Poletti parla dell’orario di lavoro, della manovra e della decontribuzione

«Se cambia il modo di lavorare può cambiare anche il modo di definire la retribuzione: mi sembra una cosa ovvia, non credo di aver detto cose da extraterrestre». Il giorno dopo le sue dichiarazioni sullo sganciamento della retribuzione dal solo orario di lavoro, il ministro del Lavoro Giuliano Poletti (nella foto) non fa passi indietro. Susanna Camusso lo accusa di voler fare Ufo Robot, lui respinge le «distorsioni e le banalizzazioni» di «chi non vuol discutere» e spiega: «Non ero in una sede istituzionale, parlavo a un convegno di economisti. La cosa va contestualizzata, ma ribadisco che su questo punto una riflessione va fatta per una semplice ragione: bisogna fare i conti con la realtà».  Susanna Camusso dice che lei si sente Ufo Robot, la Uil la accusa di liberismo più o meno selvaggio… 
Non accetto né distorsioni né banalizzazioni. Io ho parlato della necessità di pensare a un contratto che non abbia il riferimento orario come unico parametro. Ripeto: come unico parametro. Fare questa considerazione non può esser tradotto nella volontà di abolire ogni riferimento all’orario o di rottamare il contratto nazionale. C’è chi ha parlato di un ministro che vuole il ritorno al cottimo... Assurdo. Bisognerebbe sempre stare alla sostanza delle cose. Se non si vuol discutere ok, ma non mi si possono attribuire valutazioni che non mi appartengono.
La rapidità con cui cambia il modo in cui si lavora e si produce è sotto gli occhi di tutti. C’è un ritardo nel modo in cui il sindacato approccia questo cambiamento?

### Dati forniti:

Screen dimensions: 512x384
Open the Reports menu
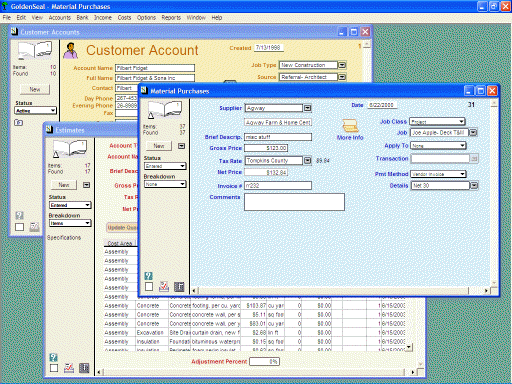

### Esercizio scritto 1:
Trascrivi senza modifiche la parte del brano fornito compresa tra "La rapidità con" e "approccia questo cambiamento?", estremi inclusi.
### Esercizio scritto 2:
Secondo l'intervista a Poletti, in quale contesto il ministro aveva rilasciato le dichiarazioni sulla retribuzione?
### Esercizio scritto 3:
Prosegui l'intervista a Giuliano Poletti sull'orario di lavoro subito dopo l'ultima frase riportata.

### Risultato 1:
La rapidità con cui cambia il modo in cui si lavora e si produce è sotto gli occhi di tutti. C’è un ritardo nel modo in cui il sindacato approccia questo cambiamento?

### Risultato 2:
A un convegno di economisti.

### Risultato 3:
Non voglio polemizzare con nessuno. La questione è che in Italia la relazione tra lavoro e impresa si è fondata storicamente sul binomio conflitto-contratto. Ma di fronte al cambiamento del lavoro, che incorpora sempre di più elementi di responsabilità, creatività e partecipazione attiva, bisogna fare evolvere quel binomio nella direzione di logiche più collaborative e partecipative. È un punto su cui tutti devono riflettere.
È in questo contesto che si inserisce la sua idea di una retribuzione non più solo legata all’orario e al luogo di lavoro. In primo piano, pare di capire, ci sono i risultati, gli obiettivi che il lavoratore deve raggiungere. 
È così. Dobbiamo ragionare di un lavoro organizzato più per obiettivi che per orario. Questo consente una maggiore flessibilità e più coerenza tra tempi di vita e di lavoro. Possiamo dare priorità e riconoscimento alle esigenze delle persone. Non stiamo parlando di sottrarre, non bisogna avere una visione negativa, vogliamo liberare più risorse, vogliamo agevolare una organizzazione più efficace della vita dell’impresa e dei lavoratori. Non meno diritti, ma più responsabilità condivisa.
Quando si parla di lavoro si fa spesso una generalizzazione ormai fuori tempo. Esistono forme di lavoro molto differenziate, lavori più che lavoro, è difficile irrigidire i modelli contrattuali e fare di tutt’erba un fascio. 
Non sono scomparsi lavori che richiedono modelli organizzativi fondati su orari e luoghi di lavoro rigidi. Ma queste situazioni si vanno riducendo. L’organizzazione delle fabbriche è cambiata. In molte realtà le catene di montaggio sono state sostituite dalle isole, dove il lavoratore contribuisce a un obiettivo e non è legato alla ripetizione meccanica di un gesto. Recentemente ho visitato la Ducati. Lì, all’interno delle varie isole, ognuno ha un kit, ciascuno è responsabile del proprio lavoro, conta il risultato. I lavori storici stanno cambiandoEppoi ci sono i lavori figli delle nuove tecnologie. Questi sono ancor meno vincolati all’orario e alla presenza in un determinato luogo. Lavoro a distanza, lavoro agile. Queste situazioni devono trovare modalità per definire la remunerazione più complesse rispetto a quelle legate semplicemente all’orario e alla qualifica.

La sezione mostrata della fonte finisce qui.